Cane can propagate itself rapidly through asexual reproduction, allowing it to persist quietly in the shade of a forest for years and rapidly take advantage of disturbance such as wildfire. Historically, canebrakes were maintained by Native Americans using controlled burns. The fire would burn the aboveground part of the plant but leave the underground rhizomes unharmed.

Canebrakes have been identified as important ecosystems for supporting over 70 wildlife species, possibly ideal candidates for mitigating nitrate pollution in groundwater, and crucial to the material cultures of Southeastern Native American nations, but relatively little study has been devoted to them, partially because virtually all canebrakes that still exist are isolated and fragmentary. Canebrakes are unlikely to be reestablished significantly under current methods of land management, but there is interest in finding out how to restore them.

== Rare plant species ==
Canebrakes have been found to provide habitat for the following rare plants:
- Lysimachia asperulifolia, rough-leaved loosestrife
- Lilium pyrophilum, sandhills lily
- Eupatorium resinosum, pine barrens thoroughwort
- Dionaea muscipula, Venus flytrap
- Sarracenia alabamensis, Alabama canebrake pitcher plant
- Carex austrodeflexa, canebrake sedge

==Conservation==
Canebrakes are considered a critically endangered ecosystem by many biologists, but they have been studied very little. Southern Illinois University conducts some ongoing research on restoring canebrakes. There is also a great interest among the Eastern Band of Cherokee Indians and other regional tribal nations to restore canebrakes, to preserve the crucial roles the plant plays in Cherokee culture and to stop the art of river cane basket weaving from dying out. The various insect species that are Arundinaria specialists are at risk due to their sensitivity to habitat fragmentation.

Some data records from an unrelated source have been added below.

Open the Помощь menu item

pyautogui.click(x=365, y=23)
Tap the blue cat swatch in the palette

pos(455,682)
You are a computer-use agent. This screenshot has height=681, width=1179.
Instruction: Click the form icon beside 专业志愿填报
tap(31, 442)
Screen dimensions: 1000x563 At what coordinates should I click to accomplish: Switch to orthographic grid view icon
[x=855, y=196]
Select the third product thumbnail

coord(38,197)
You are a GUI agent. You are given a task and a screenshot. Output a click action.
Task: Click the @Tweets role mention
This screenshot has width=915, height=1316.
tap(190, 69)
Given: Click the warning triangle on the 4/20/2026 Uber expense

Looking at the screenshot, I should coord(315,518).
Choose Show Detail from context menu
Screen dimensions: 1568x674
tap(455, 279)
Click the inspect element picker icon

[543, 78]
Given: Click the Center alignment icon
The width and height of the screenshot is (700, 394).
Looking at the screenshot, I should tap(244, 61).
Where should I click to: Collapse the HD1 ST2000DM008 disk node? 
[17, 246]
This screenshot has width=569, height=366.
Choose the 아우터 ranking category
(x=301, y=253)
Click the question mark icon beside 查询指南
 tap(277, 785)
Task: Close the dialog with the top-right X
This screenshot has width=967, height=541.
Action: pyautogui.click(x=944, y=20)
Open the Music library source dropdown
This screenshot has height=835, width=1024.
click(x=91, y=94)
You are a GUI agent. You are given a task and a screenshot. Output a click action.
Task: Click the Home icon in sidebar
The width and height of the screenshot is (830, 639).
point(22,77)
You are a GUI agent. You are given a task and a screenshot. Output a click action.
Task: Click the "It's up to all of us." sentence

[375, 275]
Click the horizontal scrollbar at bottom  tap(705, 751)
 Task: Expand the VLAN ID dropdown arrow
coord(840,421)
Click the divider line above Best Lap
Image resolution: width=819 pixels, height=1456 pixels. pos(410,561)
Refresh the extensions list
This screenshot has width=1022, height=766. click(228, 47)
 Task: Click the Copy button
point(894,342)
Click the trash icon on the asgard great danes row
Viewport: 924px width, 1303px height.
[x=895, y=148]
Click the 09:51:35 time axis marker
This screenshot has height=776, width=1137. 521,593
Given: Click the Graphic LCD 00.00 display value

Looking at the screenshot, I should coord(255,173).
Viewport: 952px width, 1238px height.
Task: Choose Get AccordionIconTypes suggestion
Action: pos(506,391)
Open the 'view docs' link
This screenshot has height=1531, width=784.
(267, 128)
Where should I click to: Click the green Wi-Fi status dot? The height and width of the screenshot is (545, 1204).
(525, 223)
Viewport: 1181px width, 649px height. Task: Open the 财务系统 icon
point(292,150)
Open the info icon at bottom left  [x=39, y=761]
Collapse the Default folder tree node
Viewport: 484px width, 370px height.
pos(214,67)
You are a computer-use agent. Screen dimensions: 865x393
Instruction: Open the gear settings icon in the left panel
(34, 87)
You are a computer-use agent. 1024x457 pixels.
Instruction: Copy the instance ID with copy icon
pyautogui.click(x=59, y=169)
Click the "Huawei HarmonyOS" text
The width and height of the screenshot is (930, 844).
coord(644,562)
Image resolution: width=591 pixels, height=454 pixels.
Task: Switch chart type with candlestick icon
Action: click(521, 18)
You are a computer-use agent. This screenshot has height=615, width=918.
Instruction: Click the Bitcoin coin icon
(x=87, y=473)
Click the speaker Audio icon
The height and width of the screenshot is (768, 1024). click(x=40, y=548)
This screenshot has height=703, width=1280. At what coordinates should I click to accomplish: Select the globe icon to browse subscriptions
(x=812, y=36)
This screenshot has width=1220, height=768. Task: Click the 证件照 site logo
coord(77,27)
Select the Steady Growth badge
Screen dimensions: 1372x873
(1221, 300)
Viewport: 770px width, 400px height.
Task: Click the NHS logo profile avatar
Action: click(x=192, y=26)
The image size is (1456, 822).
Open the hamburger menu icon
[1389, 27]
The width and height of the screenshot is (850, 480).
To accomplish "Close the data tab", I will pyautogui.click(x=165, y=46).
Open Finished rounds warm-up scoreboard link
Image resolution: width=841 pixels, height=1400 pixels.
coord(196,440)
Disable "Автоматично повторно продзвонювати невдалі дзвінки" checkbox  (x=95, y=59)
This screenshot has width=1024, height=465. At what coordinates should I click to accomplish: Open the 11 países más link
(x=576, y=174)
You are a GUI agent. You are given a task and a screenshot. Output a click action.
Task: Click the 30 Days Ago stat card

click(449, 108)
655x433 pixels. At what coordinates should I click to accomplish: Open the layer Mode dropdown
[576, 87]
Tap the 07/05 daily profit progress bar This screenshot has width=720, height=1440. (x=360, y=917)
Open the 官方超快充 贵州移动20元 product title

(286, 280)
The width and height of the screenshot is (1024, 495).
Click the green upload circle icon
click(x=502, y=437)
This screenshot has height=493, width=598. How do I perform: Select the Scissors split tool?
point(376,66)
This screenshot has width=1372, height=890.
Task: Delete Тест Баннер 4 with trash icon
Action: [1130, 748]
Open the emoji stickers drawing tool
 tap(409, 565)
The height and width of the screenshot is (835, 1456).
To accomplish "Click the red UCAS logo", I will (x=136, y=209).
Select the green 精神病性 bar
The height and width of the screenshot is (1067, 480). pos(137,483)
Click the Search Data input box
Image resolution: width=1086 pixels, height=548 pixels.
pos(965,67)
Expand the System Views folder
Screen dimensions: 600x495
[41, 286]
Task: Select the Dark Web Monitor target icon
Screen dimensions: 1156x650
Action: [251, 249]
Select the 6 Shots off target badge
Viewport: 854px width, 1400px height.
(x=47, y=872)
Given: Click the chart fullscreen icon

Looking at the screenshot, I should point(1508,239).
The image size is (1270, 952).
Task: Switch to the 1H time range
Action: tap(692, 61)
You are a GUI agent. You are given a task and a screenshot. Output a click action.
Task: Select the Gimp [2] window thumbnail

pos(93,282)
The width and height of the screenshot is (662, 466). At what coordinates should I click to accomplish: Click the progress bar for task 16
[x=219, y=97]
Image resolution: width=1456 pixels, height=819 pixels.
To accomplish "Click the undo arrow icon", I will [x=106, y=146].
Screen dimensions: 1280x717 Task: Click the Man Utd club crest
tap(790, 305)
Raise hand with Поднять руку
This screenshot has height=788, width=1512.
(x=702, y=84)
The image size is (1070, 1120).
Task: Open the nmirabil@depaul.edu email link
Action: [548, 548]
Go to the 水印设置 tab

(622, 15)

A major obstacle to restoring canebrakes is the reproductive habits of Arundinaria bamboos; Arundinaria typically reproduces asexually using rhizomes, forming clonal colonies that spread outward. The plant only flowers every few decades, and usually dies after flowering; additionally, seeds are often not viable. Therefore, propagating the plant must usually be done by dividing existing colonies or growing rhizome cuttings. Conducting studies has been challenging; experimental plantings of cane in a study conducted by researchers at Mississippi State University to test the erosion mitigation potential of canebrakes yielded no results because only 1.2% of seedlings survived the following year.

Southern Illinois University researchers have located 140 patches of giant cane and collaborate with many conservation organizations and the U.S. Department of Agriculture Forest Service in the effort to replant 15 acres of cane per year. In South Carolina, the Chattooga Conservancy has formed a collaboration with the Eastern Band of the Cherokee and the USDA Forest Service to restore 29 acres of canebrake. Revitalization of Traditional Cherokee Artisan Resources (RTCAR) has also coordinated the restoration of river cane on a 109-acre site in North Carolina. This restoration area will include educational signage in the Cherokee and English languages.

In 2023, the United Keetoowah Band of Cherokee Indians in Oklahoma co-hosted the first Rivercane Gathering in Tahlequah, Oklahoma, with the U.S. Forestry Service, an educational event to unite traditional tribal experts and artisans with various researchers and landholders for the continued preservation of canebrakes.